#### What is required:
Please rewrite the records from the start through the line containing "at that location.", both included, changing "Describe" to "Identify" and leaving all else unchanged. Omit the pictures from your answer.

┄┄┄┄┄┄┄┄┄┄┄┄┄┄┄┄┄┄┄┄

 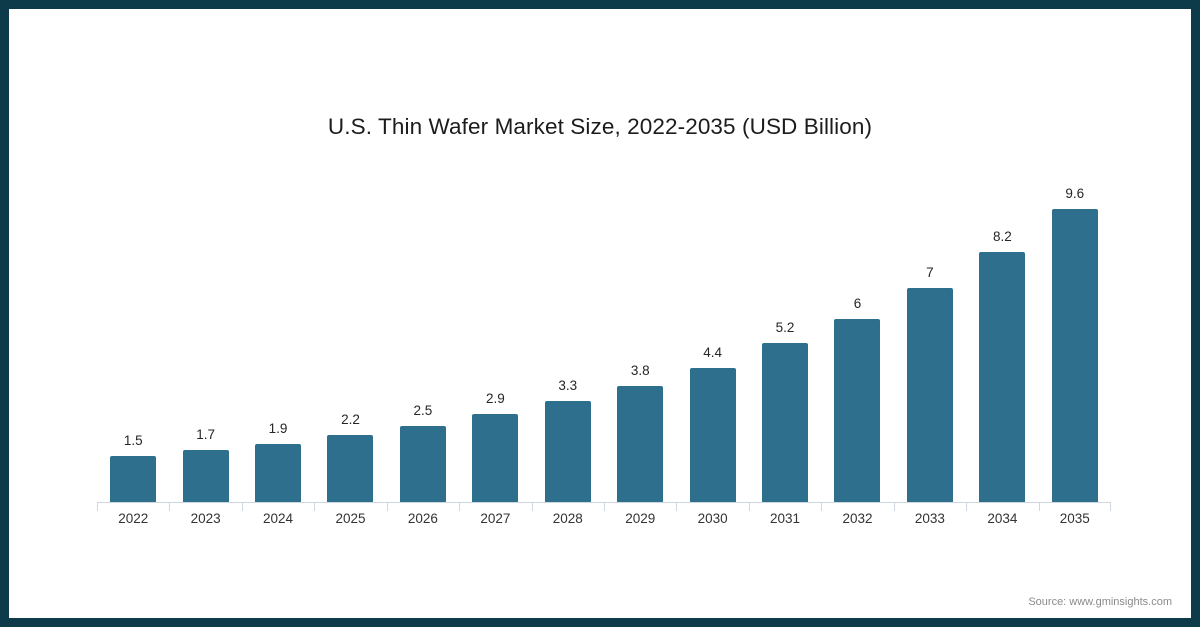 I want to click on bar-group: 4.4, so click(x=712, y=330).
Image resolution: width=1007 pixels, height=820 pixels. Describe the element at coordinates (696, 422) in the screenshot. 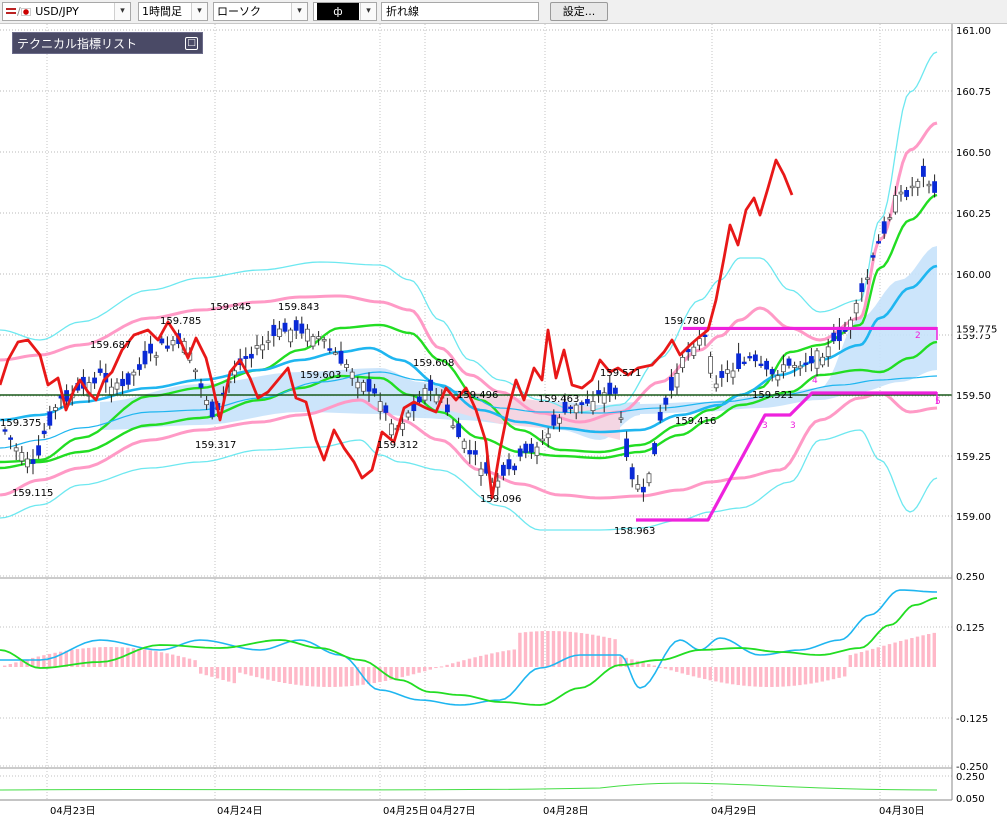

I see `price-label: 159.416` at that location.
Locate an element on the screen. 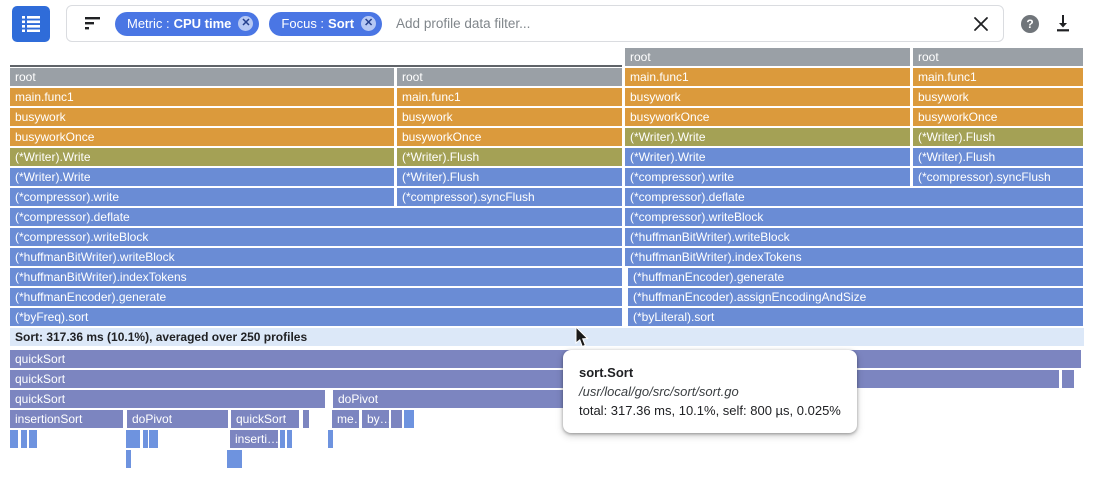  chip-metric: Metric : CPU time ✕ is located at coordinates (188, 24).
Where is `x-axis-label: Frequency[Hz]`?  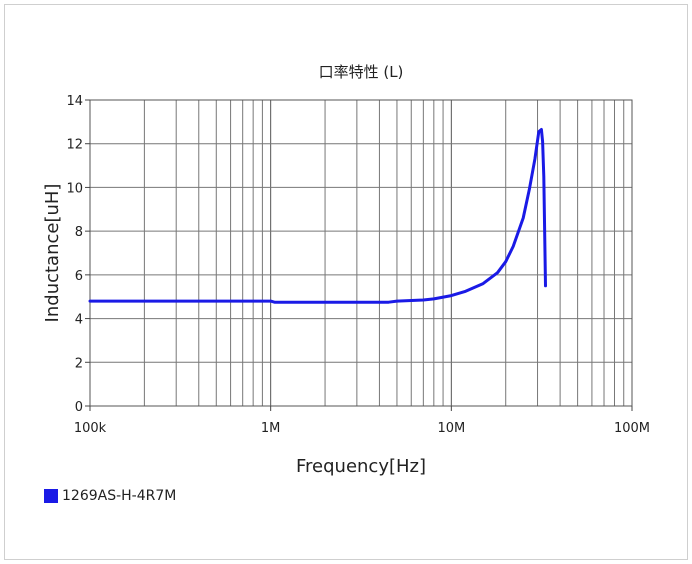 x-axis-label: Frequency[Hz] is located at coordinates (361, 466).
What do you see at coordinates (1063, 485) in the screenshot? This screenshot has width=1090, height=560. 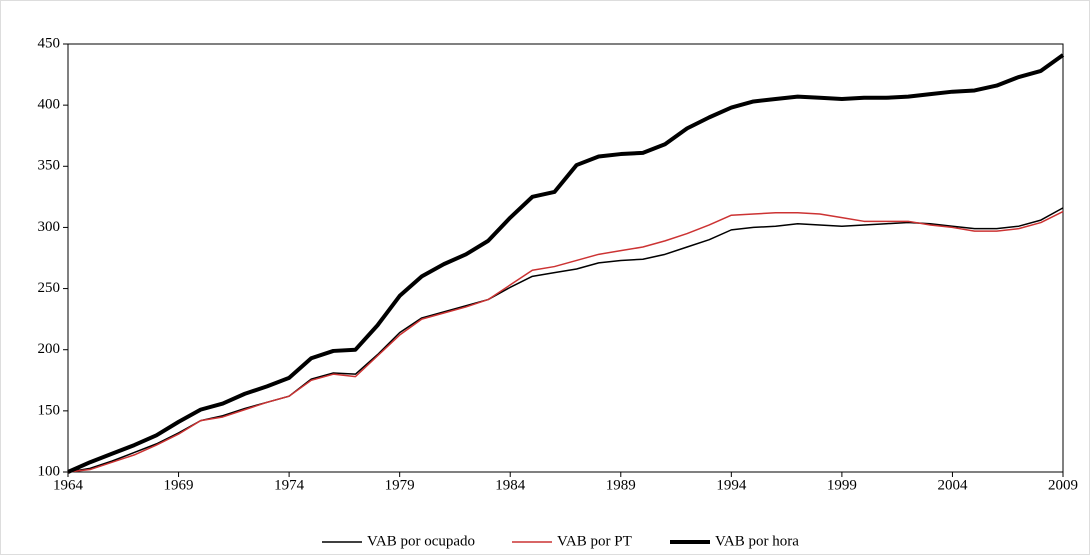 I see `x-tick-label: 2009` at bounding box center [1063, 485].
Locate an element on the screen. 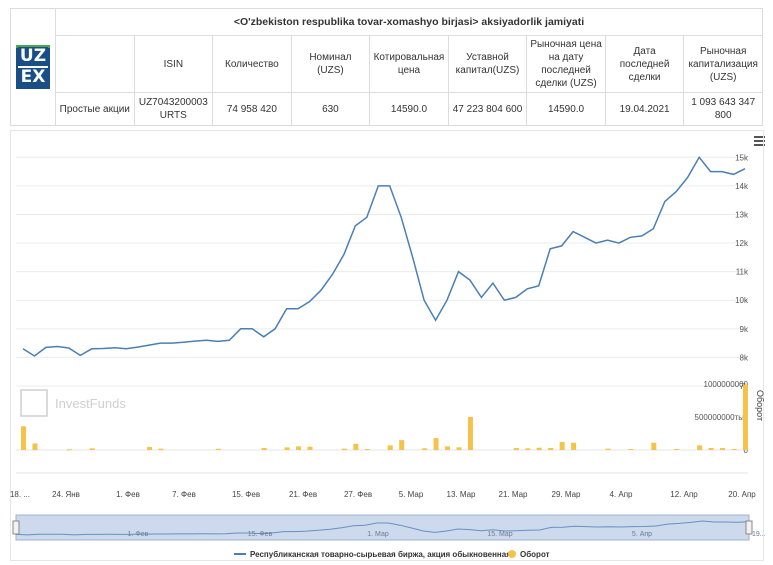  volume-tick-label: 1000000000 is located at coordinates (726, 384).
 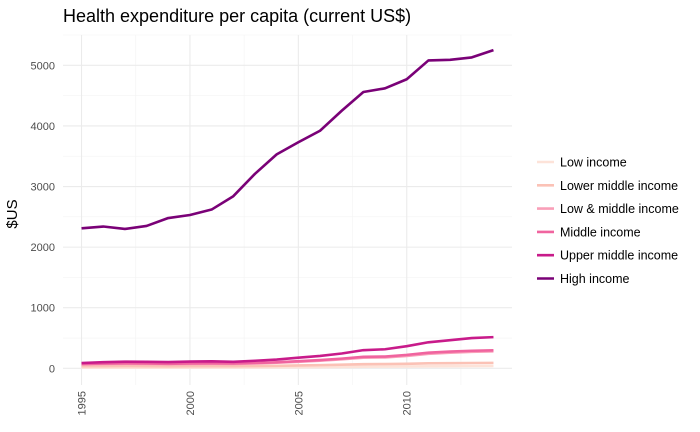 I want to click on series-line-upper-middle-income, so click(x=288, y=350).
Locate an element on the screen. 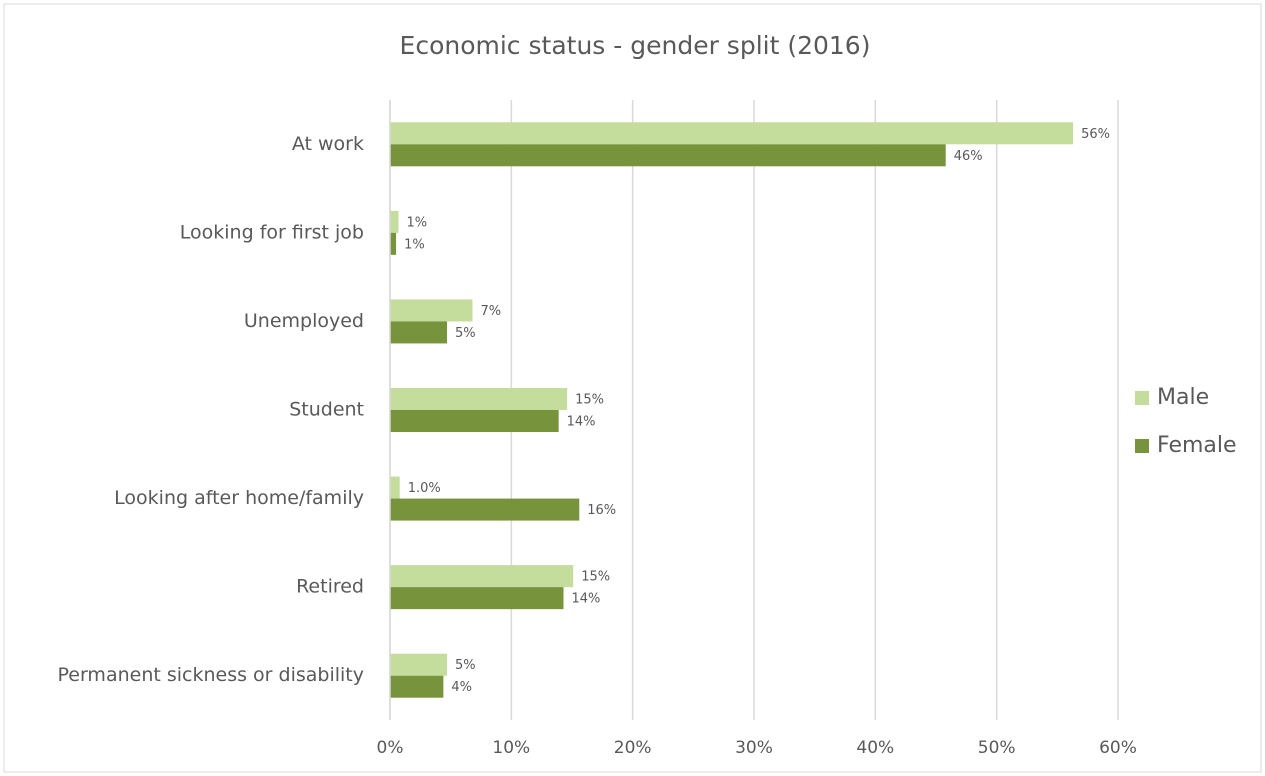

┄┄┄┄┄┄┄┄┄┄┄┄┄┄┄┄┄┄┄┄

#### Answer:
  I want to click on bar-group: 4.4, so click(x=712, y=330).
Image resolution: width=1007 pixels, height=820 pixels. Identify the element at coordinates (696, 422) in the screenshot. 

I see `price-label: 159.416` at that location.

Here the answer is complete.